You have announced plans to put up a lodge in Elementaita. What informed this move?

Every business would want to diversify its products to increase revenue streams. We also want to take advantage of Kenya’s tax regime that currently gives some incentives to developers venturing into the hospitality industry.

What is the scope of the new project?

Elementaita Mountain Lodge will consist of 50 rooms on 12 acres overlooking the scenic Lake Elementaita in the Rift Valley. There will be a bar and a restaurant and a conference facility for at least 40 people. The project will start on June 13 and take one year.

There are just too many lodges in Kenya, more so in the Rift Valley.

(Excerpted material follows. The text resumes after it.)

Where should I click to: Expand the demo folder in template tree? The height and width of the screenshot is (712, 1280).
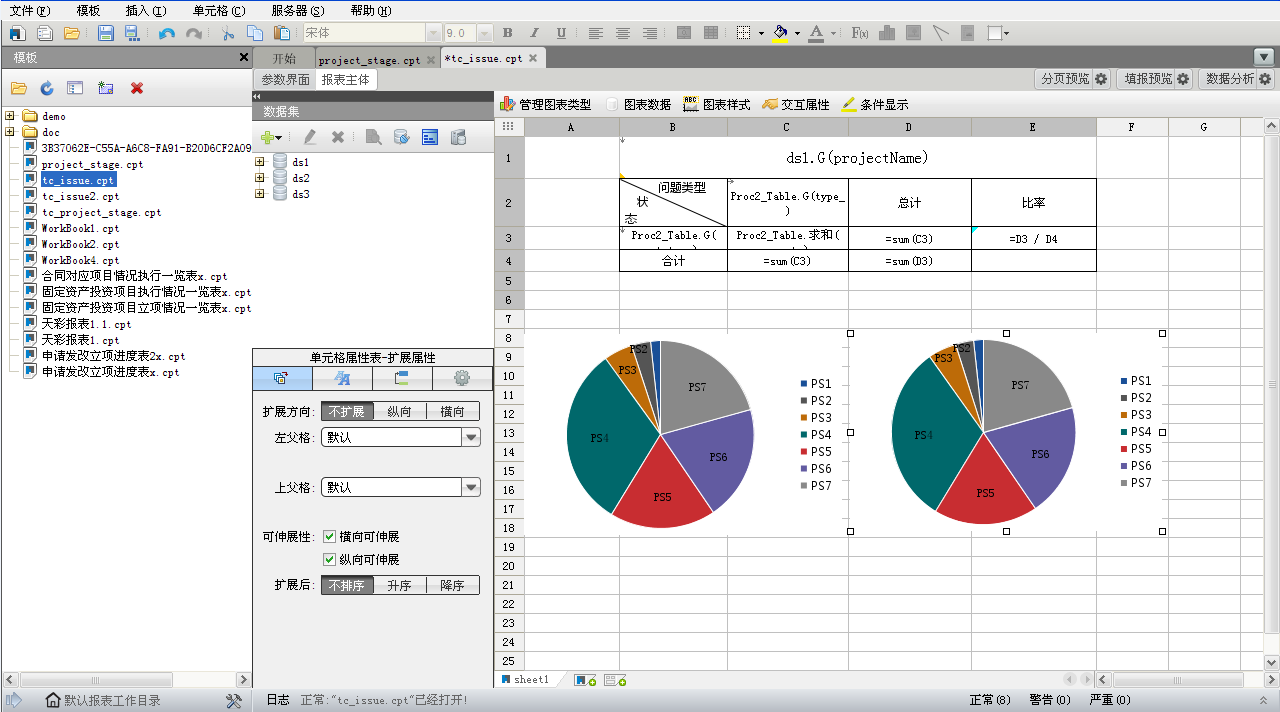tap(10, 116)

Does adding one make economic sense?

The more the merrier. Experience has shown that Kenyans are willing to pay for a quality product which is what we want to provide. In fact, our main targets are locals considering the fluctuation in the global tourism market. It will be a high end facility but affordable to Kenyans.

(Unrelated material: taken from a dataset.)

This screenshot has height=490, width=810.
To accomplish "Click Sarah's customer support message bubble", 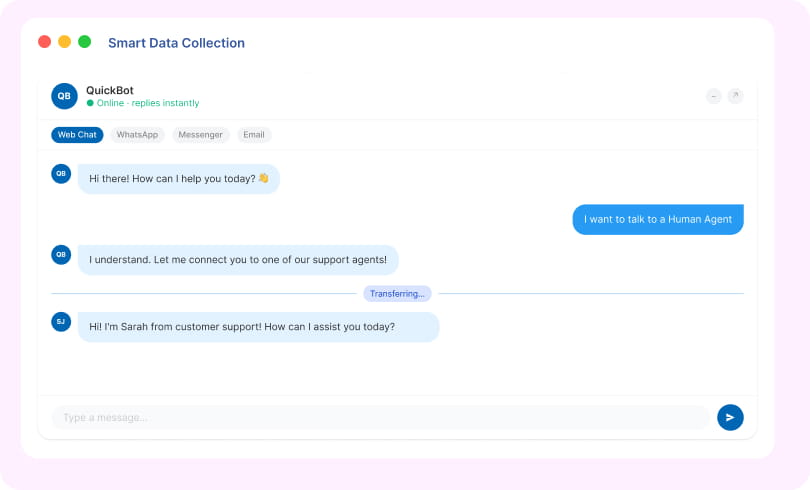I will [258, 327].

Away from the new lodge, what is the progress at Superior Homes in Athi River?

Greenpark is a 163-acre housing development launched in 2004. We have since completed 450 houses in five clusters. This is about 70 per cent of the venture and we expect the remaining 200 units to be complete by 2020. We now have two schools and a Sh150-million recreational centre known as Sundowner. It is open both to residents and all Mombasa Road users and beyond. A modern, all-inclusive shopping complex is set to be completed by 2017.

Prospective buyers were skeptical when you began the project 12 years ago. Has this changed?

You just need to look at price appreciation over the period. The four-bedroom bungalows were released into the market in 2006 at Sh3.98 million each. That is now Sh18.4 million. The larger four-bedroom villas were released into the market mid 2015 at Sh31.9 million. Within one year, they have appreciated to Sh36.7 million.

That means the mythical bubble is not about to burst yet...

What bubble? Kenya’s property market is steady and on an upward trajectory. The industry is driven by Kenya’s growing middle-class, with demand for value. The future of the property market looks bright because of the huge housing deficit.

But you had launched Greenpark as residences for the middle-class yet the current prices are way beyond this segment...

Yes, our target was the middle-class, but with the steady increase in prices and value over the years, we do recognise the need to now launch a new development with housing prices of between Sh6 and Sh10 million targeting the growing middle-class and hoping the price of land and materials does not escalate.

Will you be moving to the counties any time soon?

Why not? Superior Homes can tap into the positive brand and spread its footprint in other counties.